Bloc de texte:
Pourtant, l'intervention des conseils généraux ne se limite pas à cela, loin de là. Au-delà de leurs interventions traditionnelles (aides à la construction de logements sociaux et à la politique de la ville, amélioration du parc privé), ils ont élargi ces dernières années leur champ d'action : développement de politiques foncières, soutien à l'accession sociale à la propriété, participation au financement de travaux d'économie d'énergie ou d'amélioration de l'accessibilité des logements aux personnes âgées ou handicapées...
La loi Libertés et Responsabilité locales du 13 août 2004 prévoit explicitement et encourage l'intervention financière des départements et des EPCI indépendamment ou en complément de l'Etat. Ainsi, la circulaire du 23 décembre 2004, qui organise la mise en œuvre des délégations des aides à la pierre, précise que si la participation financière des départements ou des EPCI n'est pas une condition nécessaire à la signature d'une convention de délégation, elle est "naturellement hautement souhaitable". Même chose du côté de la rénovation urbaine : l'Anru apporte des subventions uniquement aux projets qui disposent d'un "soutien marqué" des collectivités locales, "en particulier les départements et les régions".

Entrées:
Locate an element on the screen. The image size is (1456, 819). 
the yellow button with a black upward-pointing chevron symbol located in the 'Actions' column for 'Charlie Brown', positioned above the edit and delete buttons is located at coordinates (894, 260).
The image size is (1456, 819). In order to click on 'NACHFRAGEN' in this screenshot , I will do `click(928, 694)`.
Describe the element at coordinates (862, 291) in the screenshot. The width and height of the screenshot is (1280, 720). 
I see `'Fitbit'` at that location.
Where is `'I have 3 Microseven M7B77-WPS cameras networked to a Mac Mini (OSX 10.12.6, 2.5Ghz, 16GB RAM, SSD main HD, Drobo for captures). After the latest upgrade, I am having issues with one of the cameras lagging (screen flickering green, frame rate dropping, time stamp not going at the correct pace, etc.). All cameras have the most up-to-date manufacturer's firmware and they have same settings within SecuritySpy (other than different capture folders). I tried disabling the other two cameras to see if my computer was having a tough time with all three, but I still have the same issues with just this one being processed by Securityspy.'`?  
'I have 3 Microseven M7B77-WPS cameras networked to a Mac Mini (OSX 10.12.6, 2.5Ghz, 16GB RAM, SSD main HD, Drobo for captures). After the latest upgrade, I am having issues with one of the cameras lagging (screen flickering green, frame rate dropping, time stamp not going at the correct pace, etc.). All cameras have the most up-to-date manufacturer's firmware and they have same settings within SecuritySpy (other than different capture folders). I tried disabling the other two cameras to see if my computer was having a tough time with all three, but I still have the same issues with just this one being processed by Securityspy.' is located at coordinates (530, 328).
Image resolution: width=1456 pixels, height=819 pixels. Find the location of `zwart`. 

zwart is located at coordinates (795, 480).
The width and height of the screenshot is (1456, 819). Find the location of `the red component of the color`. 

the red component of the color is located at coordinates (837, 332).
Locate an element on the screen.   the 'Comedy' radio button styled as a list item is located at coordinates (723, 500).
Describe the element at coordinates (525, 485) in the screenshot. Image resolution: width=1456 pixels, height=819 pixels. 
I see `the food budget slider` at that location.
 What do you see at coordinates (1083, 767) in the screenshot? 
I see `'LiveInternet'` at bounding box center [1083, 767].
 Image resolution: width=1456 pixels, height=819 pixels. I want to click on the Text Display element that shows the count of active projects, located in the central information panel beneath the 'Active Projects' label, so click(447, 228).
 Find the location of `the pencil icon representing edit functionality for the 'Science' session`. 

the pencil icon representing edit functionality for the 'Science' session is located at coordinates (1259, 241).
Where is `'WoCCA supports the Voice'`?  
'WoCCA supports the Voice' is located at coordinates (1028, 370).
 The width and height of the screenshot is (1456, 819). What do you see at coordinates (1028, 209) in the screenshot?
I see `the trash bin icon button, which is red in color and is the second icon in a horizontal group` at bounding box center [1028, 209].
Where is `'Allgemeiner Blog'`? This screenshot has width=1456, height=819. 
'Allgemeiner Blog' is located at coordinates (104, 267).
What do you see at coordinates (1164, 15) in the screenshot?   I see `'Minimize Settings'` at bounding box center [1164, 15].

Défi A:
Pour chacune des affirmations suivantes, dites si elle concorde avec le texte sur les conseils généraux, en répondant par oui ou par non et en citant les mots du texte qui tranchent : (i) la circulaire du 23 décembre 2004 fait de la participation financière des départements une condition nécessaire à la signature d'une convention de délégation ; (ii) l'Anru ne subventionne que les projets soutenus de façon marquée par les collectivités locales ; (iii) la loi du 13 août 2004 interdit aux départements d'intervenir financièrement en complément de l'Etat.
Défi B:
Citez s'il vous plaît le texte sur les conseils généraux, en commençant par « Pourtant, l'intervention des » et en allant jusqu'à « âgées ou handicapées... ».
Les lignes n'ont aucun rôle ici.

Résultat attendu A:
(i) Non : « si la participation financière des départements ou des EPCI n'est pas une condition nécessaire à la signature d'une convention de délégation »
(ii) Oui : « l'Anru apporte des subventions uniquement aux projets qui disposent d'un "soutien marqué" des collectivités locales »
(iii) Non : « prévoit explicitement et encourage l'intervention financière des départements et des EPCI indépendamment ou en complément de l'Etat »

Résultat attendu B:
Pourtant, l'intervention des conseils généraux ne se limite pas à cela, loin de là. Au-delà de leurs interventions traditionnelles (aides à la construction de logements sociaux et à la politique de la ville, amélioration du parc privé), ils ont élargi ces dernières années leur champ d'action : développement de politiques foncières, soutien à l'accession sociale à la propriété, participation au financement de travaux d'économie d'énergie ou d'amélioration de l'accessibilité des logements aux personnes âgées ou handicapées...